▶ Texte fourni:
+ + + +

Naviguer en Méditerranée vous intéresse?
Voici ce qu’il faut savoir! ● Partie 2
À peine avions-nous terminé notre article paru dans l’édition Printemps 2015 de Québec Yachting que Hilda et moi sentions le besoin de poursuivre, tellement le sujet est vaste. Alors, avec l’accord et l’enthousiasme de l’éditeur, voici ce complément d’information qui, nous l’espérons, vous sera utile.
Séjour en charter
Alors, vous envisagez un séjour en Méditerranée sur charter? Pas de problème! Dans l’article précédent, nous faisions référence aux opérateurs, aux formules proposées, aux principaux points de chute ainsi qu’aux précautions à prendre.
Quels que soient les endroits visités, en Adriatique, en Mer Égée ou en Méditerranée, rappelez-vous que vous aurez à maîtriser la prise de quai à la méditerranéenne. Avec un skipper, le problème ne se pose pas et en flottille, beaucoup moins étant donné que vous serez pris en charge et guidé tout au long de votre séjour. Par contre, en formule « Bareboat », il vous faudra un peu de pratique afin de maîtriser la manœuvre et vous mettre le bateau bien en mains. À cet égard, vous voudrez peut-être envisager de retenir les services d’un skipper professionnel pour un jour ou deux, question de vous familiariser avec la manœuvre et ses variantes et ainsi prendre de l’assurance.
En navigation, rappelez-vous aussi de l’inversion de la bouée rouge qu’il faut garder à bâbord au retour. Toutes les autres règles de navigation demeurent les mêmes. Aussi, en expédition terrestre informez-vous toujours des règles de conduite locales.

+ + + +

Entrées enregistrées
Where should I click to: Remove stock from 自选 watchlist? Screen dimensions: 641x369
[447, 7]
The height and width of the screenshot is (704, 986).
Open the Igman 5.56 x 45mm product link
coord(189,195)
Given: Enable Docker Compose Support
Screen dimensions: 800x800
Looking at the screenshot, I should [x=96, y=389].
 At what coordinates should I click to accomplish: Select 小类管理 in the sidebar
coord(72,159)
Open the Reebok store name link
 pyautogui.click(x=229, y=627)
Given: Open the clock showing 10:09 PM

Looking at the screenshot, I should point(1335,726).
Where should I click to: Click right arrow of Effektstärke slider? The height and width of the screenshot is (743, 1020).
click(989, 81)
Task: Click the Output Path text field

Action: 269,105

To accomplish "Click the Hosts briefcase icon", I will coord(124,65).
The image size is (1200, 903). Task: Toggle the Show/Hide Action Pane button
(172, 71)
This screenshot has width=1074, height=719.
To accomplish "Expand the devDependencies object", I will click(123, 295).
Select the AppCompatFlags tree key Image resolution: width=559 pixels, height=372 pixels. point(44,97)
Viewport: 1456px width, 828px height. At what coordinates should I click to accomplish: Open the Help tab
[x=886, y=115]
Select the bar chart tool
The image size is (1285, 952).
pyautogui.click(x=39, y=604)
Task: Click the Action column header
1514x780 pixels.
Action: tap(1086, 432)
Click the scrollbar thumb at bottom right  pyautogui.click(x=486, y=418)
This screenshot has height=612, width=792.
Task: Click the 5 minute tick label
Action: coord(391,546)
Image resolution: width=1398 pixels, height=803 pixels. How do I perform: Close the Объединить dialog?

+ + + +

▶ Travail à faire:
**A)** Pouvez-vous recopier fidèlement les lignes des entrées enregistrées, depuis celle qui contient "Task: Click the Action column header" jusqu'à la dernière, bornes comprises ?
**B)** Pouvez-vous poursuivre le texte sur la navigation en Méditerranée à partir de l'endroit où il s'arrête ?
Le texte et les lignes n'ont aucun lien entre eux.

▶ Réponses attendues:
**A)**
Task: Click the Action column header
1514x780 pixels.
Action: tap(1086, 432)
Click the scrollbar thumb at bottom right  pyautogui.click(x=486, y=418)
This screenshot has height=612, width=792.
Task: Click the 5 minute tick label
Action: coord(391,546)
Image resolution: width=1398 pixels, height=803 pixels. How do I perform: Close the Объединить dialog?

**B)**
Nous pourrions ajouter que la location de voitures et surtout de motos ou scooters comporte des risques et doit être prise au sérieux. Un accident avec blessé sur une île grecque peut devenir un véritable cauchemar. Il importe de louer un véhicule à deux roues seulement si vous en avez l’expérience et, dans tous les cas, de respecter rigoureusement les règles de conduite.
Soyez bien documenté!
Que vous soyez en formule charter ou sur votre propre bateau, assurez-vous d’avoir des cartes marines papier. Le « Pilot » de Rod Heikell constitue, à notre avis, l’un des meilleurs outils pour planifier vos routes et vos arrivées. À l’époque où nous naviguions en formule charter, chaque année, nous nous procurions le « Pilot » de Heikell pour prendre connaissance des caractéristiques de la région que nous allions visiter. Nous pouvions ainsi préparer notre plan général de navigation.
Aujourd’hui, nous ne saurions nous priver du « Greek Water Pilot » de Heikell, étant donné l’information abondante décrivant dans leurs moindres détails les aménagements portuaires grâce à des diagrammes, les précautions à prendre et l’inventaire des services disponibles localement, le tout mis à jour périodiquement partout dans les centaines d’îles grecques. Le répertoire comporte également des données historiques et des anecdotes mythologiques qui nous font aimer davantage chacune de nos escales. Heikell couvre plusieurs régions de la Méditerranée, dont certaines éditions portant sur les côtes de Turquie, l’Adriatique, l’Italie, la Corse et bien d’autres.
Assurez-vous aussi de vérifier l’exactitude des documents du bateau dont vous prendrez possession en formule charter et conservez vos documents en bon ordre, rangés dans un endroit facile d’accès, car vous aurez à les présenter régulièrement. Voici les documents particulièrement importants :
- Certificat d’enregistrement du bateau (vérifiez qu’il s’agit du bon document)
- Certificat d’assurance (vérifiez les dates en vigueur)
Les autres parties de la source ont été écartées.